Provided text:
- - -

In the next memo, we read: “One way of handling the call, which might spare you Mr Begin’s usual 30-minute lecture on the Middle East situation, would be to invite him to a small working lunch…” Scribbled in the margin, Thatcher writes, “agree small lunch”. A date is arranged of 23 May and, on 17 May  1979, John Mason, the British ambassador to Tel Aviv, sends through a candid briefing note.

“When Mr Begin calls on the Prime Minister he will be both anxious to create a good impression and confident of doing so. He will also wish to discover whether the new government is, in the classic phrase, ‘good for the Jews’….

“Beneath a confident exterior I believe Mr Begin to be in a mood of much uncertainty. This is not, as it should be, that he is worried that Israel’s forecast inflation rate for the year is now 90 percent. That does not interest him. It is rather that the signature of the peace treaty with Egypt represents in his own mind the highest practicable peak of his life’s achievement.

“By making peace with Egypt, as no other contemporary Israeli could have done, Mr Begin believes that he has shown himself to be the equal of Ben-Gurion in the history of the state so far. He is, indeed, at present trying to rewrite history to show that it was his organisation, the Irgun, and not, as was the case, Ben-Gurion’s Haganah, which played the leading part in achieving Israel’s independence.

Margaret Thatcher hosts Menachem Begin in May 1979, shortly after her election victory
Margaret Thatcher hosts Menachem Begin in May 1979, shortly after her election victory

“As I have said, Mr Begin will be on his best behaviour in London, and anxious to make the best of impressions. If he cannot resist moments of either dogmatism or gallantry, I hope that it will be charitably understood that both are deeply rooted in his nature.”

Biographies for both Begin and his wife, Aliza, are provided for Thatcher before the lunch. Aliza is described as “as nice a woman as one could meet, [who] looks after him as a hen looks after its chicks. She is said to be at least as hard-line as he, and with increasing influence over him”.

On the discussion menu are trade, whether UK will sell North Sea oil to Israel, the Arab boycott, EEC enlargement, and the situation of Jews in Iran and Syria. Israel had asked Britain to intercede on behalf of the then 5,000 members of the Syrian Jewish community and allow them to emigrate.

The briefing note says: “The Syrian government would probably be glad to rid itself of the problem but is constrained by its own efforts to dissuade the Soviet government from allowing the emigration of Soviet Jews to Israel.”

Margaret Thatcher
Margaret Thatcher

Though the lunch was conducted in a “warm and friendly atmosphere”, Begin could not resist making it clear that Israel would never agree to a Palestinian state. His reason was not just about Israel’s own security, but because he believed that such a state “would simply become a Soviet base, since the PLO were Soviet agents. A situation would be created in which there were Soviet generals on the West Bank — a Soviet base in the heart of the Middle East.”

Those summing up the lunch added: “Mr Begin recalled the sufferings of the Jewish people both during and after the Second World War, from which nobody had acted to save them. It was against this background that Israel’s views on security should be judged.”

- - -

Stored data:
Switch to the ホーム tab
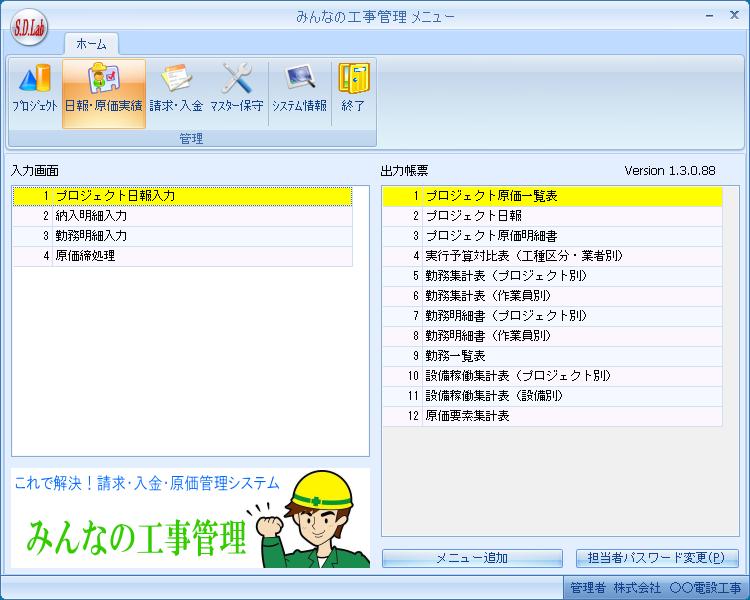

- - -

Goals:
1. Reproduce everything in the passage on Begin's 1979 lunch with Thatcher from "On the discussion" down to "them to emigrate.".
2. Using the passage on Begin's 1979 lunch with Thatcher, answer these:
(a) What date was arranged for the lunch?
(b) How many members did the Syrian Jewish community then have?
(c) What was Israel's forecast inflation rate for the year?
3. Tell whether each statement agrees with the passage on Begin's 1979 lunch with Thatcher:
(a) John Mason was the British ambassador to Tel Aviv.
(b) Begin indicated that Israel might accept a Palestinian state under some conditions.
(c) Aliza Begin is described as less hard-line than her husband.

Solution list:
1.
On the discussion menu are trade, whether UK will sell North Sea oil to Israel, the Arab boycott, EEC enlargement, and the situation of Jews in Iran and Syria. Israel had asked Britain to intercede on behalf of the then 5,000 members of the Syrian Jewish community and allow them to emigrate.

2.
(a) 23 May
(b) 5,000
(c) 90 percent

3.
(a) Yes: "John Mason, the British ambassador to Tel Aviv"
(b) No: "Israel would never agree to a Palestinian state"
(c) No: "She is said to be at least as hard-line as he"